UQ develops new ultrasound that listens to bacteria and cells

The Australian university has a developed a world-first, ultra-precise ultrasound sensor that can measure miniscule random forces from surrounding air molecules.
Written by Campbell Kwan, Contributor

The world could one day have ultrasound technology that is so sensitive where it can listen to the sound of living bacteria and cells, thanks to a team of researchers at the University of Queensland (UQ) who have developed a silicon chip containing ultra-precise ultrasound sensors that they said can measure miniscule random forces from surrounding air molecules.
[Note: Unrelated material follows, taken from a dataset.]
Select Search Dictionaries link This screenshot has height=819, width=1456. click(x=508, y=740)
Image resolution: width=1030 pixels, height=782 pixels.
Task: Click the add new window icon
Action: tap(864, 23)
"What [UQ's] developed is a high frequency sensor that takes us up to 1 megahertz (mHz), and with sensitivity that is about a factor of a hundred better than anything achieved before which allows you to push very, very high resolution imaging applications forward," Professor Warwick Bowen of UQ's Precision Sensing Initiative and the Australian Centre for Engineered Quantum Systems told ZDNet.

The silicon chip uses a type of biomedical ultrasound called photoacoustic ultrasound, where a laser or another technique generates an acoustic pulse in the body, and then uses ultrasound sensors to detect the resulting acoustic wave that propagates throughout the body.

Read also: Small, flexible plaster uses ultrasound waves to monitor blood pressure inside your body

Bowen said that a potential use case for the sensor is that its precise ultrasound measurements will be able to view the vibrations of thousands of cells and characterise, without contaminating them, whether they are healthy or cancerous cells.

He explained that current technologies characterising cells can only view a limited amount of them at a time, and have limited use cycles due to being contaminated from making contact with cells rather than watching the cell's acoustic waves.

Another example of the sensor's practical applications, according to Bowen, is that it can also track cells as they move around the body which will provide scientists with a better understanding of biology.

"For high resolution photoacoustic imaging, you use these types of sensors to track red blood cells as they move around; you can't go deep into the body but you can go 5mm deep and track blood cells as they go through veins and learn about how blood flows in your brain for example," he said.

Research leader Dr Sahar Basiri-Esfahani, now at Swansea University, said the accuracy of the technology will change how scientists understand biology.

"A deeper understanding of these biological systems may lead to new treatments, so we're looking forward to seeing what future applications emerge," Basiri-Esfahani said.

Read also: Sensors under the skin monitor your alcohol intake      

UQ, in collaboration with the University of New South Wales, also announced in December that it has developed artificial intelligence that maps out the global foreshore to quantify how much of the world's crucial coastal environments have been lost.

The mapping process required nearly one million hours of computation and the use of 22,000 machines via the Google Earth Engine, and was conducted alongside Google and the Australian Institute of Marine Science.